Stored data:
○ ○ ○ ○ ○
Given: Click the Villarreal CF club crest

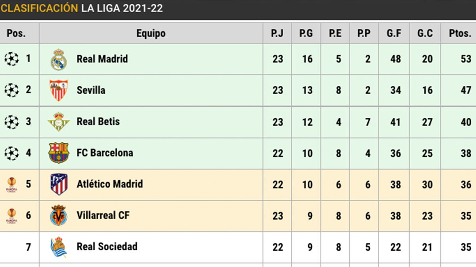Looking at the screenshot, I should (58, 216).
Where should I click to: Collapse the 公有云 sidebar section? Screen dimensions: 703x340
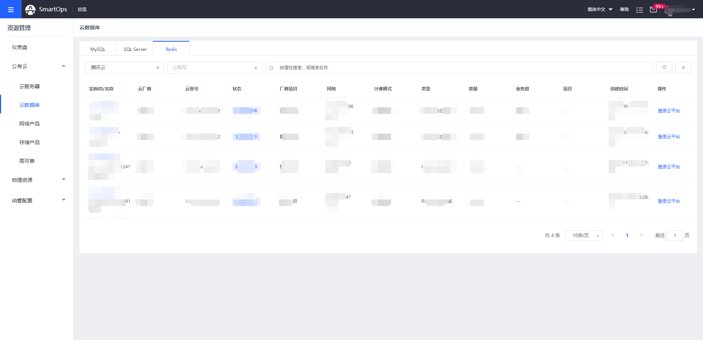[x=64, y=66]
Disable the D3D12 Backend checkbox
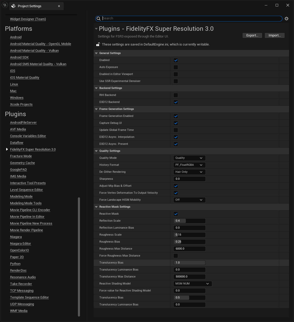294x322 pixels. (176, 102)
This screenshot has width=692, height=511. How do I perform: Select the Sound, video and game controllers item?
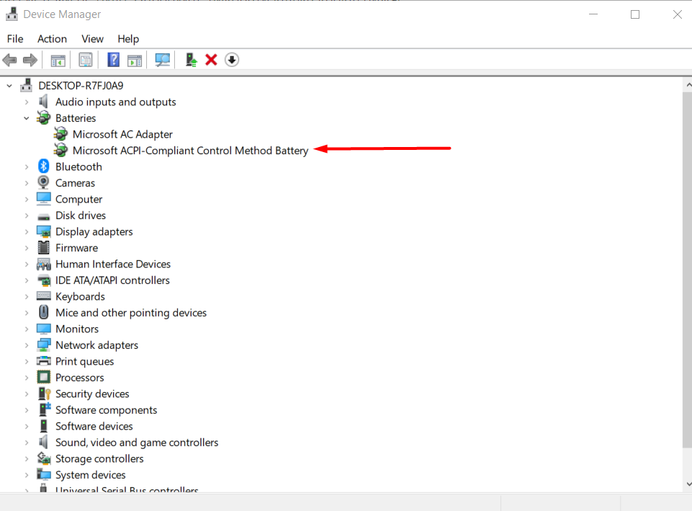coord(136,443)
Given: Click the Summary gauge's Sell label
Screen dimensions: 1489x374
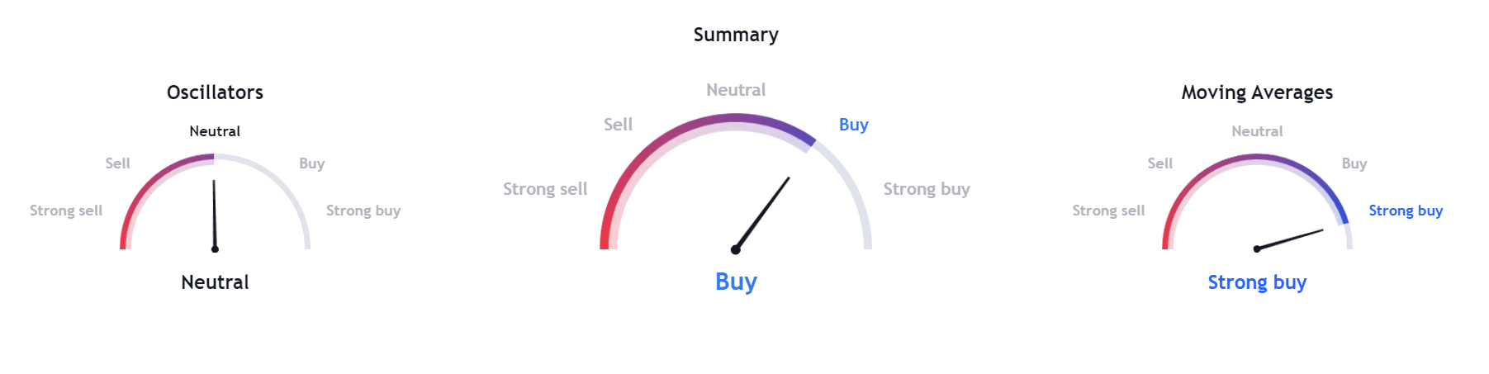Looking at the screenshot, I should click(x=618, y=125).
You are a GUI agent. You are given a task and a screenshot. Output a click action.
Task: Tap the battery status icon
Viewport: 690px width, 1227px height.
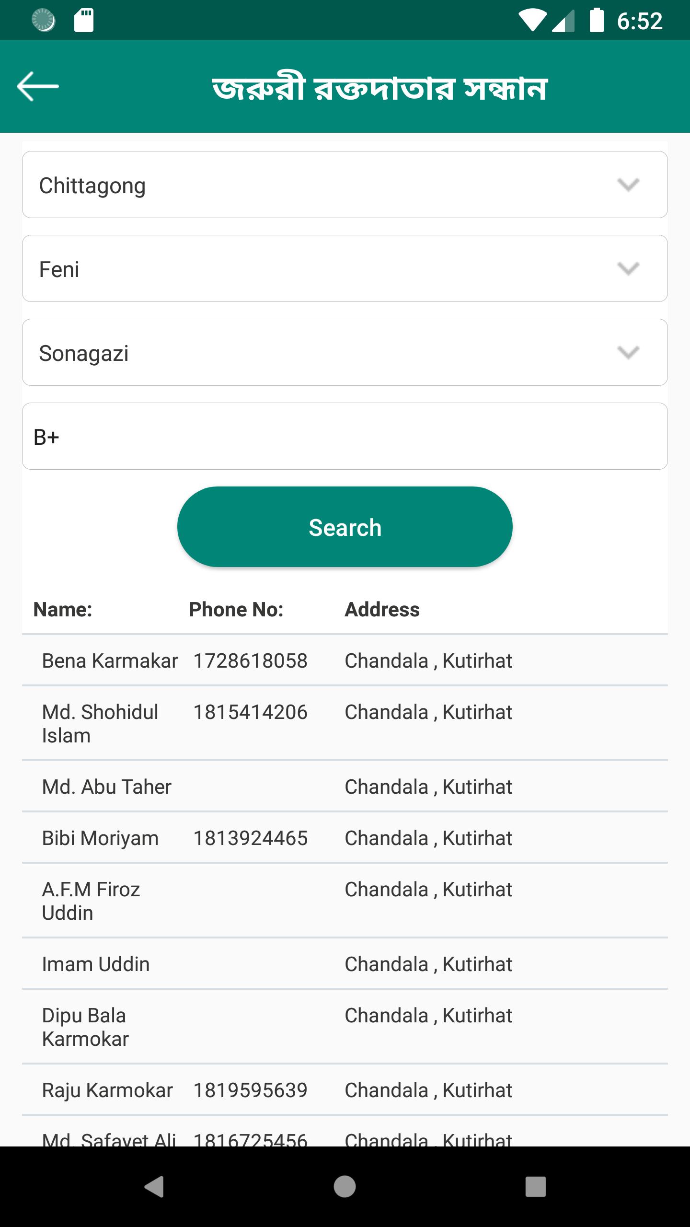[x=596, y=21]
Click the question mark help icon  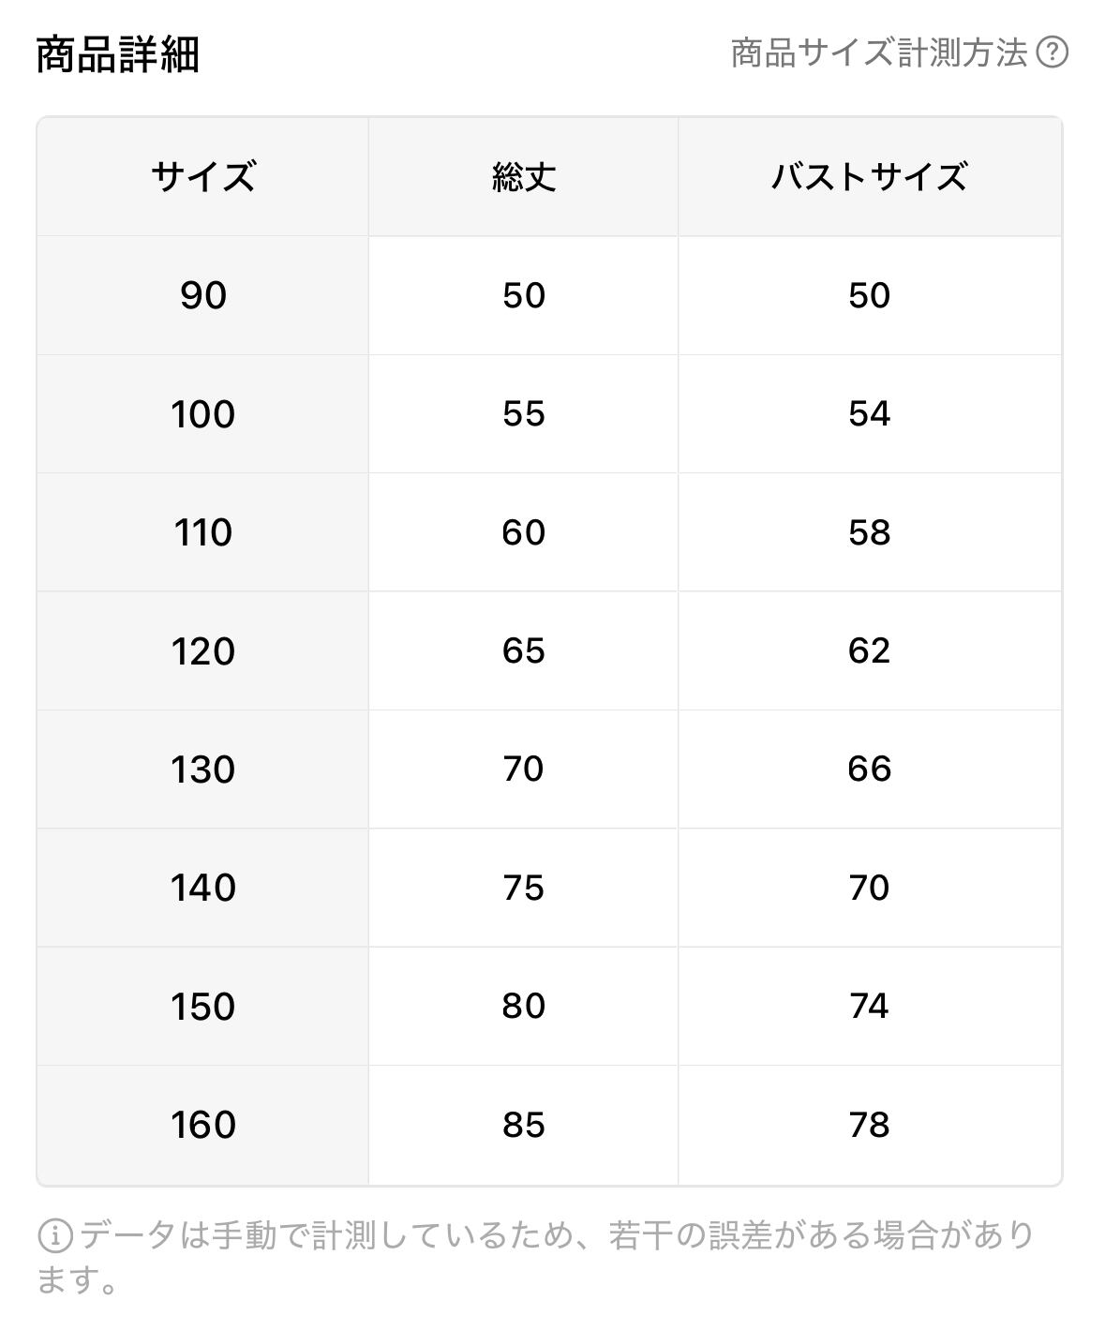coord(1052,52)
○ ○ ○ ○ ○
What you need to do: In the data above, find the line containing "Disable the D3D12 Backend checkbox" and the line containing "Given: Click the Summary gauge's Sell label". Copy exactly the stretch from the first through the second, both included, leaving out any picture.

Finished task:
Disable the D3D12 Backend checkbox
294x322 pixels. (176, 102)
This screenshot has width=692, height=511. How do I perform: Select the Sound, video and game controllers item?
coord(136,443)
Given: Click the Summary gauge's Sell label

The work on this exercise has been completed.